Exercise:
A word-for-word copy of the data, pictures excluded, is what this task asks for.

*** Block opens ***

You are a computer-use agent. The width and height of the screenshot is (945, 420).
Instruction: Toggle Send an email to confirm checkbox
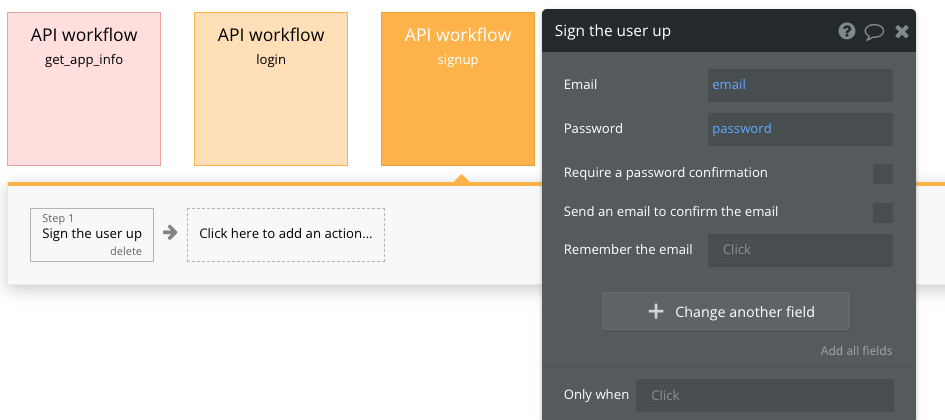point(882,212)
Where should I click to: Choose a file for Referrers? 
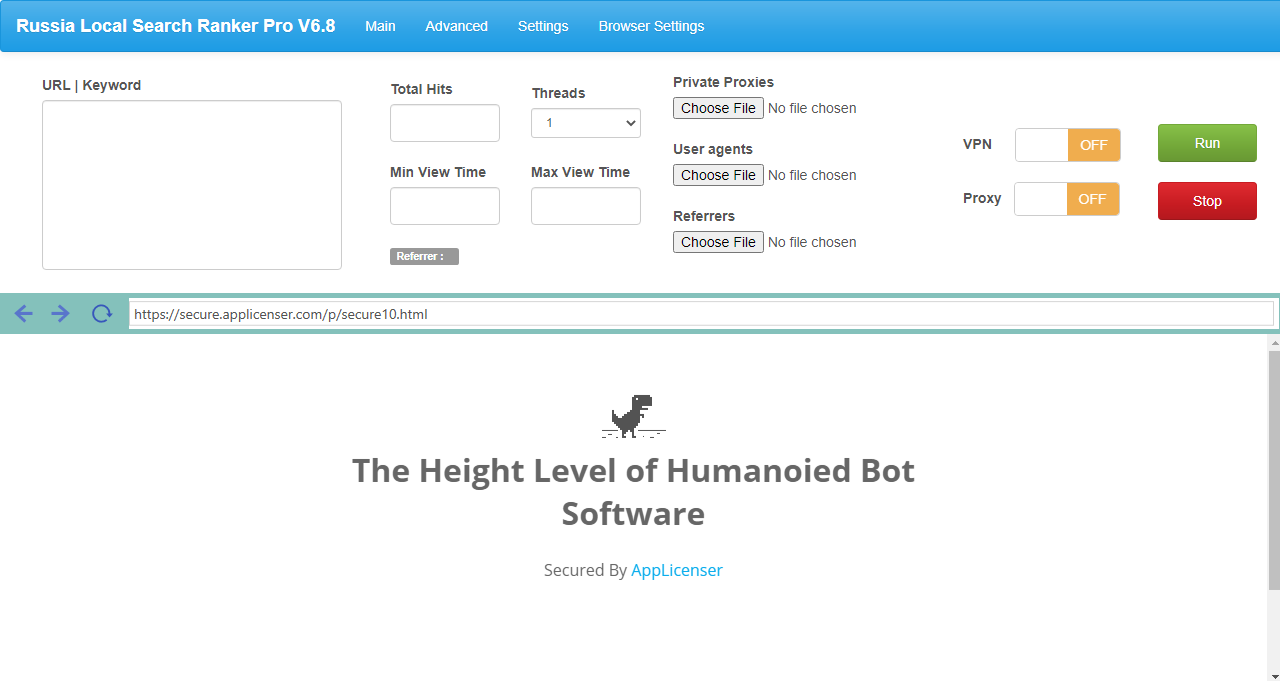point(718,242)
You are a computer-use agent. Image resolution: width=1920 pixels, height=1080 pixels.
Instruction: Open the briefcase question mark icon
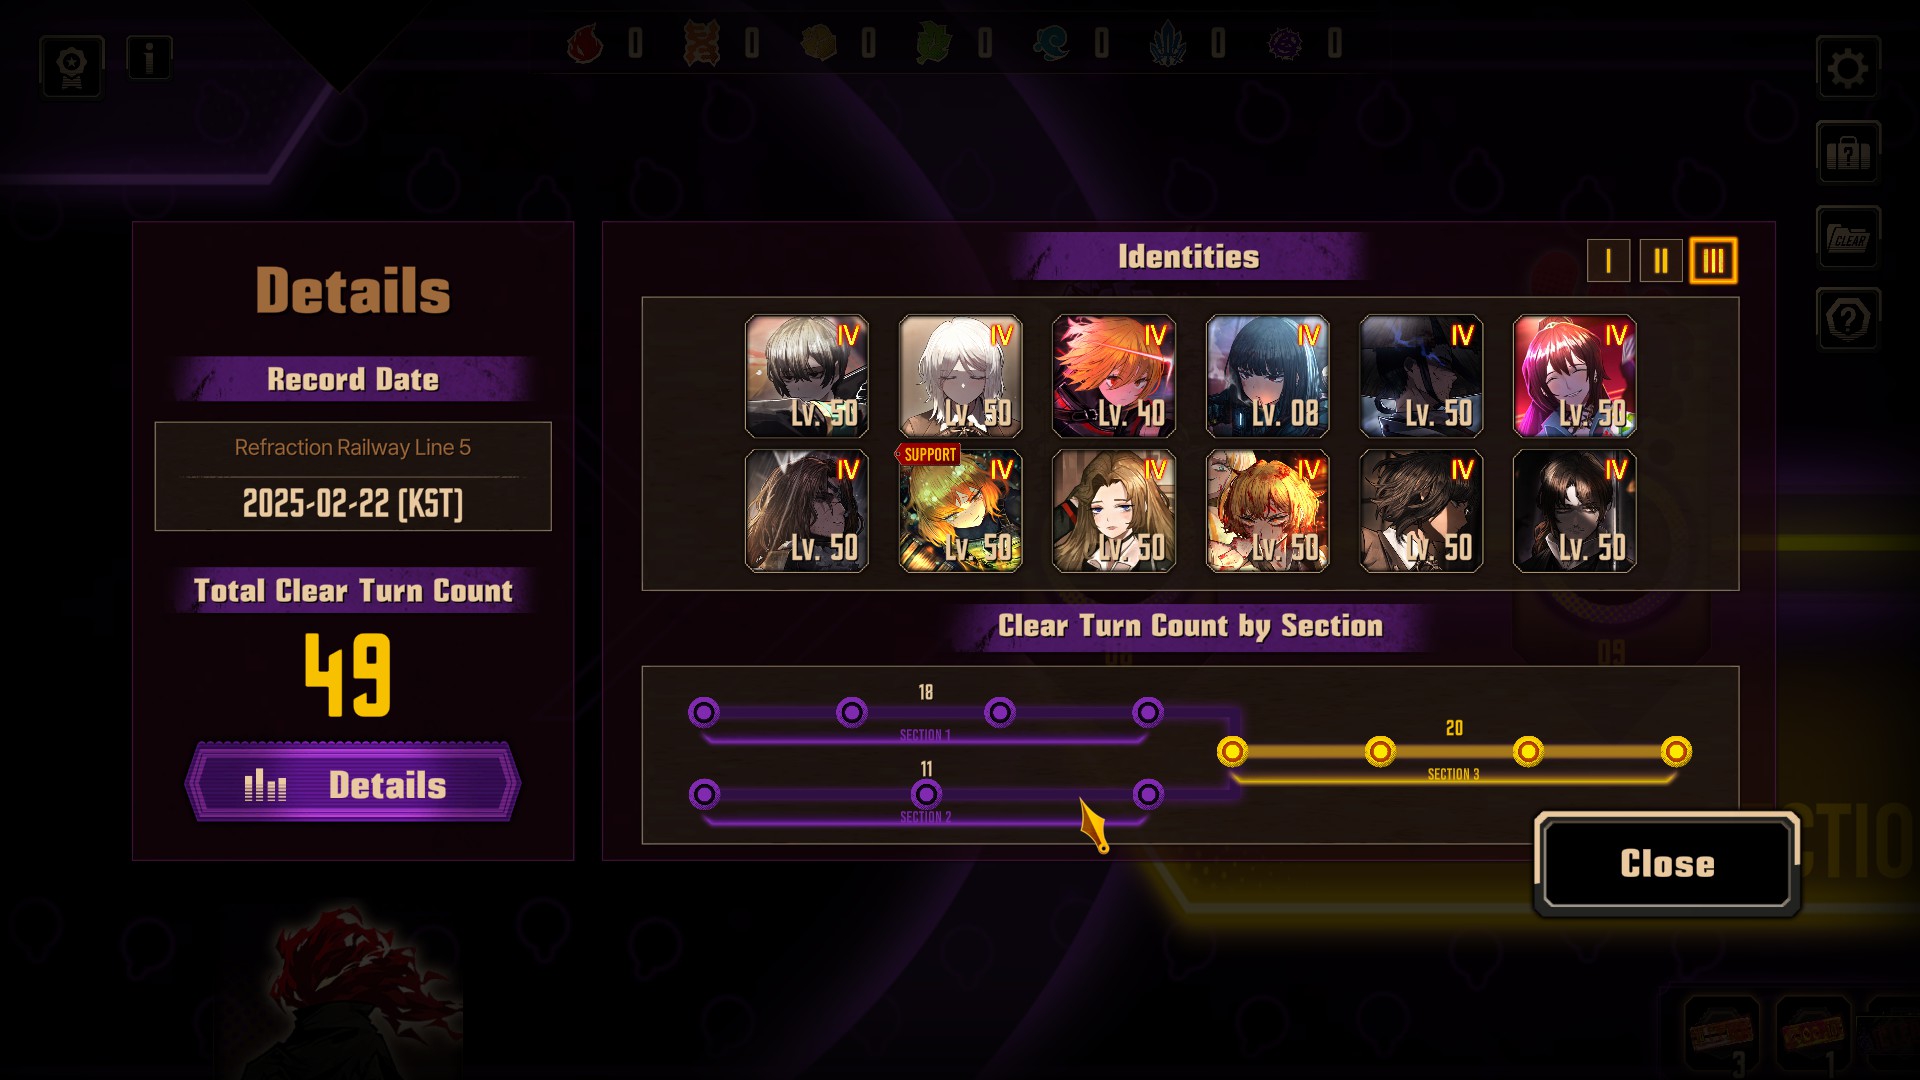1847,153
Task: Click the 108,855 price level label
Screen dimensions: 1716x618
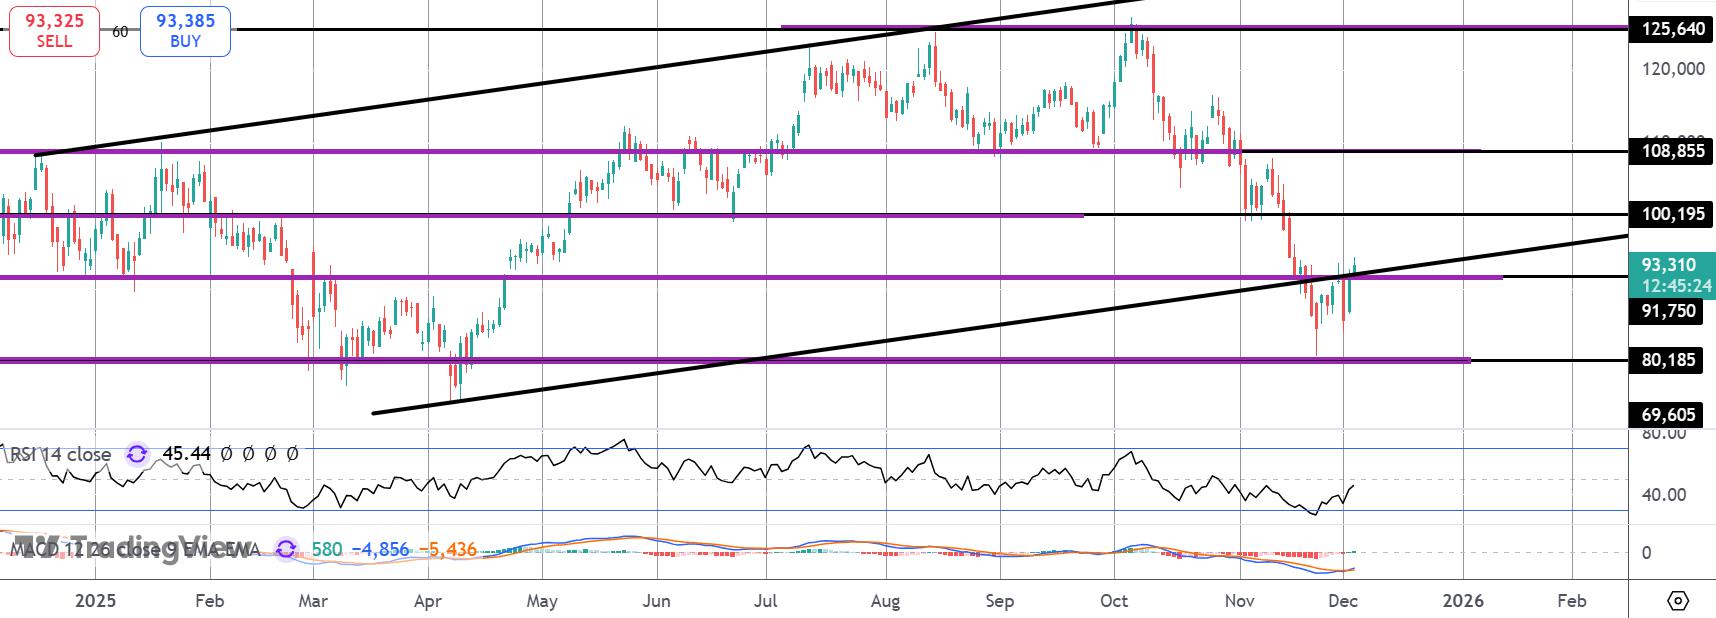Action: coord(1673,151)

*** Block closes ***

Answer to this exercise:
You are a computer-use agent. The width and height of the screenshot is (945, 420).
Instruction: Toggle Send an email to confirm checkbox
point(882,212)
Where should I click to: Choose a file for Referrers? 
point(718,242)
You are a computer-use agent. Image resolution: width=1920 pixels, height=1080 pixels.
Instruction: Open the briefcase question mark icon
1847,153
Task: Click the 108,855 price level label
Screen dimensions: 1716x618
Action: coord(1673,151)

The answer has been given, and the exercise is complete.